Il cambio di passo sulle sanzioni è parallelo al processo di allineamento tra Paesi occidentali sul versante dei semiconduttori. Nell’ottobre del 2022 gli Stati Uniti hanno rinforzato le loro misure di export control per ostacolare l’accesso cinese ai chip più avanzati – quelli che danno una marcia in più a tutti i prodotti, dai sistemi di intelligenza artificiale alle armi intelligenti, e dunque costituiscono un vantaggio strategico. E negli ultimi mesi ha convinto altri due Paesi fondamentali per quella catena di valore, segnatamente Olanda e Giappone, affinché adottassero le stesse restrizioni all’esportazione verso la Cina.

Paradossalmente, questo sforzo di coordinamento è stato facilitato dall’aggressione russa all’Ucraina, che ha compattato il blocco occidentale e indotto le capitali a riconsiderare la dimensione strategica delle esportazioni-chiave. Così, mentre l’Europa lavorava per disassuefarsi dal gas russo si avvicinava anche alle posizioni statunitensi sulla necessità di contenere le aspirazioni espansionistiche cinesi. Complice, naturalmente, il supposto “terzismo” cinese sull’Ucraina, conseguenza diretta dell’“amicizia senza limiti” che i presidenti Xi Jinping e Vladimir Putin si sono promessi poco prima che quest’ultimo desse il via all’invasione.

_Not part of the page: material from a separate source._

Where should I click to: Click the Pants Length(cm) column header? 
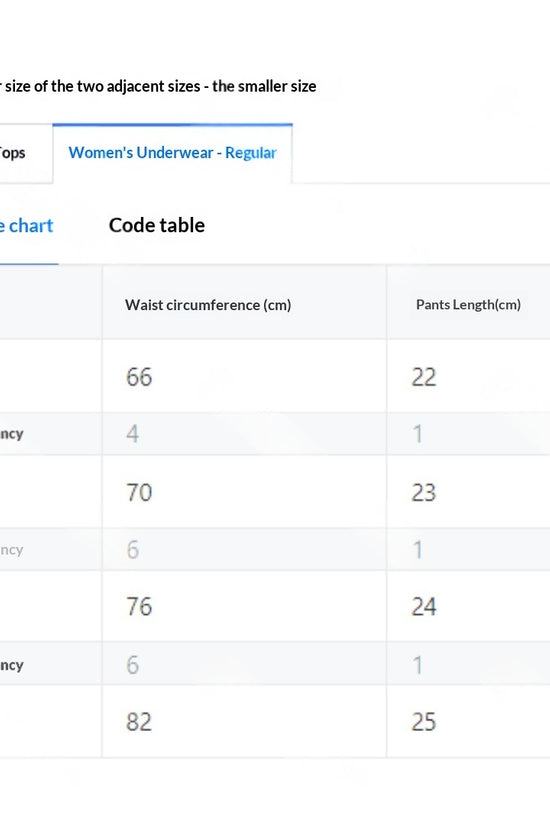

Preso atto della posizione della Cina (di recente l’Alto Rappresentante Ue per gli affari esteri Josep Borrell ha definito il piano di pace cinese “una serie di desideri, di sogni”) e coerentemente con il ridimensionamento della logica mercantilista europea in favore dell’aspetto strategico (incapsulata nella posizione pragmatica della Presidente della Commissione Ue, Ursula von der Leyen, durante la sua visita a Pechino), le alte sfere dell’esecutivo Ue hanno dunque deciso di rafforzare le sanzioni contro la Russia anche a scapito delle relazioni commerciali con la Cina, e della prevedibile reazione negativa di Pechino.

In giornata le autorità cinesi hanno regaito duramente. La Cina si oppone a ogni misura che usi i legami Pechino-Mosca come pretesto per danneggiare la cooperazione commerciale, ha detto il portavoce del ministero degli Esteri Wang Wenbin commentando le indiscrezioni di FT. “Se le notizie dei media si rivelassero vere, tali azioni minerebbero seriamente la fiducia reciproca e la cooperazione Ue-Cina”, ha continuato il diplomatico, esortando Bruxelles a “non commettere errori, altrimenti Pechino sarà costretta a proteggere con forza i suoi diritti e interessi”.

A ogni modo, la proposta di Bruxelles va nella direzione di un rafforzamento della proiezione internazionale dell’Ue – anche attraverso le vie commerciali. La bozza prevedere misure per limitare le vendite di alcuni prodotti a Paesi terzi (in caso la pressione diplomatica non bastasse) e nuovi poteri agli Stati per vietare l’accesso ai porti europei alle petroliere che nascondono la loro posizione senza un valido motivo (una misura pensata per ostacolare l’aggiramento dell’embargo sul petrolio russo). La proposta “non è severa quanto le sanzioni extraterritoriali degli Usa”, scrive Politico Bruxelles Playbook, ma è “un primo passo verso l’aumento della pressione diplomatica di Bruxelles su Paesi come il Kazakistan e l’Armenia, che secondo i diplomatici dell’Ue hanno fatto poco per ridurre il flusso di merci verso la Russia”. Ora si tratta di vedere se tutti e ventisette gli Stati membri confermeranno le misure della Commissione.